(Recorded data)
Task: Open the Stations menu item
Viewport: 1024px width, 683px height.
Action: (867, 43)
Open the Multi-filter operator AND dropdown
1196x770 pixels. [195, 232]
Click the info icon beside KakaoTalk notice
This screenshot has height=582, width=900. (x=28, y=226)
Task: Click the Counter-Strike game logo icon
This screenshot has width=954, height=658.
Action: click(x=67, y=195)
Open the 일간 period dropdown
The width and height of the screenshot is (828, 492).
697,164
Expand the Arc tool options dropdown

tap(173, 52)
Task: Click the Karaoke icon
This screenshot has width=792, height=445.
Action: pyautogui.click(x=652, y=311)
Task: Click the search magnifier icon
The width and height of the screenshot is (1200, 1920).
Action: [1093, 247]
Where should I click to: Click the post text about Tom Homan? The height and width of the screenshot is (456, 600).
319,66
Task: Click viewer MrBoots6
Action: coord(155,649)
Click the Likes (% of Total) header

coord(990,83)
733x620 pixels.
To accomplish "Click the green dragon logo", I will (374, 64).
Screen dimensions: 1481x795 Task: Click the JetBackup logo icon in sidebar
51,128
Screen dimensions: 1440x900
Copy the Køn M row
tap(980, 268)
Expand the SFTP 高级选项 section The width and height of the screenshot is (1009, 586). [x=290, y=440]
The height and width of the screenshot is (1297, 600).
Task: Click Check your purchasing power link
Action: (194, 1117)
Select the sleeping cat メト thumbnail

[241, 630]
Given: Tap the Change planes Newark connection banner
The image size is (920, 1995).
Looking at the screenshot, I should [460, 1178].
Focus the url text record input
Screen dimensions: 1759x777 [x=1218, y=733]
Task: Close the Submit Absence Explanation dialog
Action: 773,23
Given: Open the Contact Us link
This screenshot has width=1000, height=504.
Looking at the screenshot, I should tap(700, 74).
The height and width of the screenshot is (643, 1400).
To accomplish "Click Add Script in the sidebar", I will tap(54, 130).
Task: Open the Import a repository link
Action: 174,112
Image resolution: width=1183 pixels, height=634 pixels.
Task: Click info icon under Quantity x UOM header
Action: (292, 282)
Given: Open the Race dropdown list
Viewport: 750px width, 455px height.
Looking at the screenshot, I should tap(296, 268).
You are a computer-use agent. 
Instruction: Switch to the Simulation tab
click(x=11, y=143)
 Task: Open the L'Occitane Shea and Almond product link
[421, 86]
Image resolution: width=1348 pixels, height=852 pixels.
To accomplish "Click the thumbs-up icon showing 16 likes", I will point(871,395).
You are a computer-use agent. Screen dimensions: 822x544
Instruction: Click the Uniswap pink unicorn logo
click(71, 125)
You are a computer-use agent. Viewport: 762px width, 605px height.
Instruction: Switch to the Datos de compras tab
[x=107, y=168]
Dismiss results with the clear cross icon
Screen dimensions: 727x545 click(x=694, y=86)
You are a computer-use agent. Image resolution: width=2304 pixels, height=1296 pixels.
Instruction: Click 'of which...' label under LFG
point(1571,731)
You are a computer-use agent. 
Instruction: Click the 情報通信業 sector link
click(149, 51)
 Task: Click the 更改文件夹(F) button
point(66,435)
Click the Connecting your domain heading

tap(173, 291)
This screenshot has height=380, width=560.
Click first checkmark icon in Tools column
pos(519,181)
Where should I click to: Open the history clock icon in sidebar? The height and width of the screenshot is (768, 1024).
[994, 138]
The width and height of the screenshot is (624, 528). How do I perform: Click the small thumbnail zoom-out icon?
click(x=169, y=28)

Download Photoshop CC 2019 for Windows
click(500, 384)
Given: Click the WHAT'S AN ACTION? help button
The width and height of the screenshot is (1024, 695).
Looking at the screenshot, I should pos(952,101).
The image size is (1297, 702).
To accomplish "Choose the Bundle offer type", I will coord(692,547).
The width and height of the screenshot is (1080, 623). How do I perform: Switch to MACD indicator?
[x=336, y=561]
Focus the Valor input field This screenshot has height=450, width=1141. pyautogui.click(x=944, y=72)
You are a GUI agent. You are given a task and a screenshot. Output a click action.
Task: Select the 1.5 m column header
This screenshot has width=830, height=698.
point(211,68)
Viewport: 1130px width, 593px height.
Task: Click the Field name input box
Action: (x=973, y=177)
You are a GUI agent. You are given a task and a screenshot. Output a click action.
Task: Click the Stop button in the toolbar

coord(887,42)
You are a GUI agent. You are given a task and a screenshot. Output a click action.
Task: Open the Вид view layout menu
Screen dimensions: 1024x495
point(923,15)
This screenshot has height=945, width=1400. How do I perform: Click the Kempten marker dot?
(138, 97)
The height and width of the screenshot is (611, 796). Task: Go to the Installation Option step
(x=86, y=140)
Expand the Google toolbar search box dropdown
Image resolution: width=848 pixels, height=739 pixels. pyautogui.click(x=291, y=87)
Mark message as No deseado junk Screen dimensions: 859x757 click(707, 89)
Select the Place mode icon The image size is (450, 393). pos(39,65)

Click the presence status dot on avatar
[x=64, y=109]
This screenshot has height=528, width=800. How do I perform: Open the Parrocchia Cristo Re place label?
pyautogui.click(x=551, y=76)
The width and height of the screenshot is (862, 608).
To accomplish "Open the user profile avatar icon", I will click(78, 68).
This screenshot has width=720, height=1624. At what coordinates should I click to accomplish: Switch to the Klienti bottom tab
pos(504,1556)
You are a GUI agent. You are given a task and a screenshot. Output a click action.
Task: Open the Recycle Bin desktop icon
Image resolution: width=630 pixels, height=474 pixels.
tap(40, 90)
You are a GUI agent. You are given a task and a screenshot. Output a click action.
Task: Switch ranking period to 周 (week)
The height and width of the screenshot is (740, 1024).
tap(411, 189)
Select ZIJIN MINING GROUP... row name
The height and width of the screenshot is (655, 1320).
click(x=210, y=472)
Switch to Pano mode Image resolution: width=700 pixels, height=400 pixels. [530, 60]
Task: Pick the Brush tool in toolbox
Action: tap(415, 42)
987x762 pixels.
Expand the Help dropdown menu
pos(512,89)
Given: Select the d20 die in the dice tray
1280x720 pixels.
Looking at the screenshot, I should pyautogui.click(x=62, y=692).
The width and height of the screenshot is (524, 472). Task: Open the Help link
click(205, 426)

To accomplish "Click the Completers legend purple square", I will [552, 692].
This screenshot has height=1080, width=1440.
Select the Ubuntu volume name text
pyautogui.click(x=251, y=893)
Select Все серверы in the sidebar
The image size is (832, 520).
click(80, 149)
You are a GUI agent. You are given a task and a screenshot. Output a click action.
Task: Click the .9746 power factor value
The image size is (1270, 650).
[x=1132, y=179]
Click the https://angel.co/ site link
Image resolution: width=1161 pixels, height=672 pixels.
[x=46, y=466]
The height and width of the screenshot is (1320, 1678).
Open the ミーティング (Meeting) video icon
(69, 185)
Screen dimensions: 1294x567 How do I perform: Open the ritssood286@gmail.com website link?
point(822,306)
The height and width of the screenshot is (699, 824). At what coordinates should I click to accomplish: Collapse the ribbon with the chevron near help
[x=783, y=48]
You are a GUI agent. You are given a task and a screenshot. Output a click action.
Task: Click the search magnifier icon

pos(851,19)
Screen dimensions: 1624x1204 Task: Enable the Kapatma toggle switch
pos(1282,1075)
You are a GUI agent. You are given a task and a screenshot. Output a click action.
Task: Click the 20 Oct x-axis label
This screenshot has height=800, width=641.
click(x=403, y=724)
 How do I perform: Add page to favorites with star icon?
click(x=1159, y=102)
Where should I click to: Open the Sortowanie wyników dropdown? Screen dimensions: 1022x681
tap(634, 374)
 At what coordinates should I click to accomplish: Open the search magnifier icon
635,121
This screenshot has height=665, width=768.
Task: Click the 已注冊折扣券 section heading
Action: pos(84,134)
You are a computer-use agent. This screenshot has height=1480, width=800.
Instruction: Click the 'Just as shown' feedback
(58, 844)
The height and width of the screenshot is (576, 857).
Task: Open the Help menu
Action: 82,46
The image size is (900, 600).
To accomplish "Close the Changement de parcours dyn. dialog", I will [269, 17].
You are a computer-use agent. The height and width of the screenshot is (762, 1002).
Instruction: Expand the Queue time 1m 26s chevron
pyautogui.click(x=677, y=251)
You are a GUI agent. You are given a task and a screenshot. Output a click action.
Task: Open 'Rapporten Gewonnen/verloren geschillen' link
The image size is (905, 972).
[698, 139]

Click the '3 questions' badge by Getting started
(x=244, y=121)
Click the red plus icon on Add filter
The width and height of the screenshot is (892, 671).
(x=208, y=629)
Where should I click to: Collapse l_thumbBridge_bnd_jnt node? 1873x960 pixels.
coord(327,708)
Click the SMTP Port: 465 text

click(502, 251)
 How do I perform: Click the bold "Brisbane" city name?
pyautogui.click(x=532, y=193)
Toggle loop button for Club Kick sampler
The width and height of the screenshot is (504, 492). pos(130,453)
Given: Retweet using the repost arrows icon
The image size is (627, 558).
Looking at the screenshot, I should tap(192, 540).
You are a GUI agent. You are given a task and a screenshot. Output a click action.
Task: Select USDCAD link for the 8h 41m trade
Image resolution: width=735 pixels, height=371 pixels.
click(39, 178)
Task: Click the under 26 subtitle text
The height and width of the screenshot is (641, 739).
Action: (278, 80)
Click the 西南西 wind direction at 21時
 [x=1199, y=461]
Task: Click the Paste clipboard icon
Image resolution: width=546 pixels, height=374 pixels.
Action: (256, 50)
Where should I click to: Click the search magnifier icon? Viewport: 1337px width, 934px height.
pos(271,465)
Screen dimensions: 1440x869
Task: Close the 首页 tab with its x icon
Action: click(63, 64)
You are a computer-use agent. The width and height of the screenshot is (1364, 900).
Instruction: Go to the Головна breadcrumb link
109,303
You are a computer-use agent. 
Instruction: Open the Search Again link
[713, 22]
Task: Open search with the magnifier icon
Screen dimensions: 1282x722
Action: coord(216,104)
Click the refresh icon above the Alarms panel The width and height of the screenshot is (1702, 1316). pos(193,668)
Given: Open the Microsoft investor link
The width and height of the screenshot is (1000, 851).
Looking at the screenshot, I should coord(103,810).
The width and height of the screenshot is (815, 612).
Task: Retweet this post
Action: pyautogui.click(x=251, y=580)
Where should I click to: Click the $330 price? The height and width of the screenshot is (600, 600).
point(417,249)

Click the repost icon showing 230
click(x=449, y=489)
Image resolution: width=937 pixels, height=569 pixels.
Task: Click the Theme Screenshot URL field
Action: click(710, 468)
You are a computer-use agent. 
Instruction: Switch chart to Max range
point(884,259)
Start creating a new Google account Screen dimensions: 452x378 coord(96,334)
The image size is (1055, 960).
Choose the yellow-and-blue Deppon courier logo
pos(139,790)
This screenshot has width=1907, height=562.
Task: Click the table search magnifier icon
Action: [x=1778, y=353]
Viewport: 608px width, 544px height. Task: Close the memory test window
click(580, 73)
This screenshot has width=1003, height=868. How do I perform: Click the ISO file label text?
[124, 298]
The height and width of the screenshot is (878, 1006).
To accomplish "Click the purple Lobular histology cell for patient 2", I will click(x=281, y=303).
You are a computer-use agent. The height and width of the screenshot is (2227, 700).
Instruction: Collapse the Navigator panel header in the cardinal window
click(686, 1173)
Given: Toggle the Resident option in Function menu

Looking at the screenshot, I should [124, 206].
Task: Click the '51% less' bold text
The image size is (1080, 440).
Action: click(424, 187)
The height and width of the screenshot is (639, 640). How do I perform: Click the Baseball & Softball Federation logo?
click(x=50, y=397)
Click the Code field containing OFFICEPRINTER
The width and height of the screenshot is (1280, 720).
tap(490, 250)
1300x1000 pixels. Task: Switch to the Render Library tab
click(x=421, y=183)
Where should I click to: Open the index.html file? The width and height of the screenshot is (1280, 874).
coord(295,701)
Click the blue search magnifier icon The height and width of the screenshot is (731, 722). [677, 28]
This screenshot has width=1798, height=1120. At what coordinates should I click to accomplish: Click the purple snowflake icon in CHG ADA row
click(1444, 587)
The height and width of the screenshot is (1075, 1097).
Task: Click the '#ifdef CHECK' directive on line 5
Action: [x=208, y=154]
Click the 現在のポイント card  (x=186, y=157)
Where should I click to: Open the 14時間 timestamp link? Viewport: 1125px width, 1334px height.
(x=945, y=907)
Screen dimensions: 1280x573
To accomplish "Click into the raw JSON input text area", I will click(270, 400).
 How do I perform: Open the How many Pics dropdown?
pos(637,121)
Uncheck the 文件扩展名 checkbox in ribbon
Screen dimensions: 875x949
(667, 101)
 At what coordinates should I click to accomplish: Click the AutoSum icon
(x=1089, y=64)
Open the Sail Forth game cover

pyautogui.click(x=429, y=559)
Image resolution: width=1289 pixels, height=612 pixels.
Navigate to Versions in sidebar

- [Directions]
Report how many lines in these entries contain "computer". Answer with the number only.

- [Response area]
11